**WHAT YOU WILL DO:**
Give the lines below again exactly, starting with the line that holds "The image size is (502, 690)." and going on through the line that holds "Image resolution: width=591".

Saved entries:
....................

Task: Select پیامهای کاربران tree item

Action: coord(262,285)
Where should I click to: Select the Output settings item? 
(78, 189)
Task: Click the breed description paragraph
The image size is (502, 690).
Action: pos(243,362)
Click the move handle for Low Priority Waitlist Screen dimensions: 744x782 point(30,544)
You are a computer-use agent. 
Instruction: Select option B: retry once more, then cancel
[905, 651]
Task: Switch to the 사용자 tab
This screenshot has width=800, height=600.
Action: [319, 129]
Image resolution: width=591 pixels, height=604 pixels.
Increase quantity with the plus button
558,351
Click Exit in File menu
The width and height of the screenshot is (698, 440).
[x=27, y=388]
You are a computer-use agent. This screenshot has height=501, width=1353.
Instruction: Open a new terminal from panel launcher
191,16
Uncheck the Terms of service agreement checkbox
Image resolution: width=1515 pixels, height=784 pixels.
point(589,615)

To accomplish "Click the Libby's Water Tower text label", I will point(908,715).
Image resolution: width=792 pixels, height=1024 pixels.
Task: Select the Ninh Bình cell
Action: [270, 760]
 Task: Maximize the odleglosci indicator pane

....................

**SOLUTION:**
The image size is (502, 690).
Action: pos(243,362)
Click the move handle for Low Priority Waitlist Screen dimensions: 744x782 point(30,544)
You are a computer-use agent. 
Instruction: Select option B: retry once more, then cancel
[905, 651]
Task: Switch to the 사용자 tab
This screenshot has width=800, height=600.
Action: [319, 129]
Image resolution: width=591 pixels, height=604 pixels.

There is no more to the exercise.